N.J. makes distance-learning affordable
- By Dibya Sarkar
- Oct 19, 2000
N.J. Department of Education educational technology page
New Jersey recently unveiled a statewide interactive distance-learning system
that enables students and teachers to take classes or interact with peers
without having to pay long-distance telephone rates.
Through a videoconference broadcast called a video portal, elementary
and high school students will be able to take classes not offered in their
schools, including language, science and math courses, said Julia Stapleton,
director of education technology for New Jersey's Department of Education.

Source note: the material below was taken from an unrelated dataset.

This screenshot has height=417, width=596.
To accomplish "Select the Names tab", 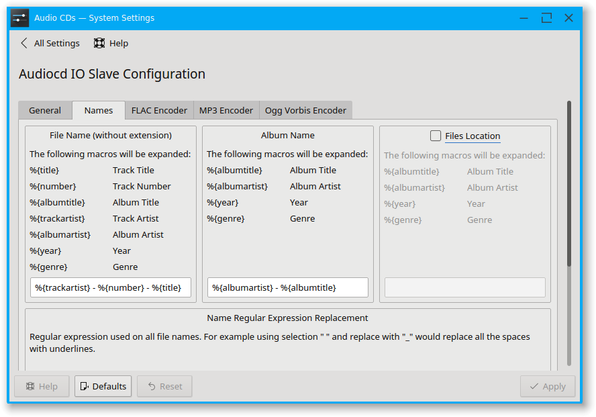I will tap(98, 110).
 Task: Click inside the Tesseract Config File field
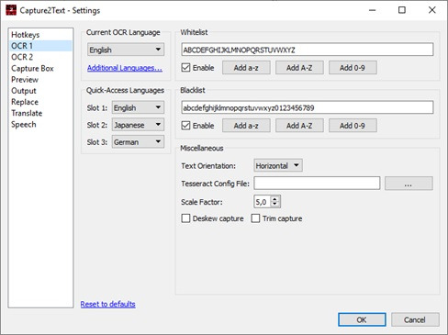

Students also will be able to tour museums or meet with experts, she said,
adding that teachers could use the network for professional development
Although schools have had videoconferencing capabilities since the late
1980s, they have been limited to communicating with others in their local
Stapleton said that New Jersey is the first state to partner with a
private company, in this case Verizon Communications, to deliver broadband
video services across long-distance boundaries under a provision of the
Telecommunications Act of 1996.
Verizon is providing about $80 million to create a dedicated Asynchronous
Transfer Mode network — which supports high-speed, real-time voice, video
and data transmission — with equipment and service discounts of as much
as 72 percent. The company serves about 97 percent of the population in
New Jersey, but access will be provided to the remaining 3 percent who use
other carriers, Stapleton said.
Additionally, the state has provided $50 million to schools annually
for the past three years to advance distance learning.
For now, Stapleton said the system supports up to 20 connections at
one time. She said that would increase to 40 connections soon. More than
200 schools are fully equipped to participate, including transportable cameras
and monitors, while another 700 schools or so have access either through
ATM or ISDN networks.
The state has about 2,200 public schools and 1.2 million students.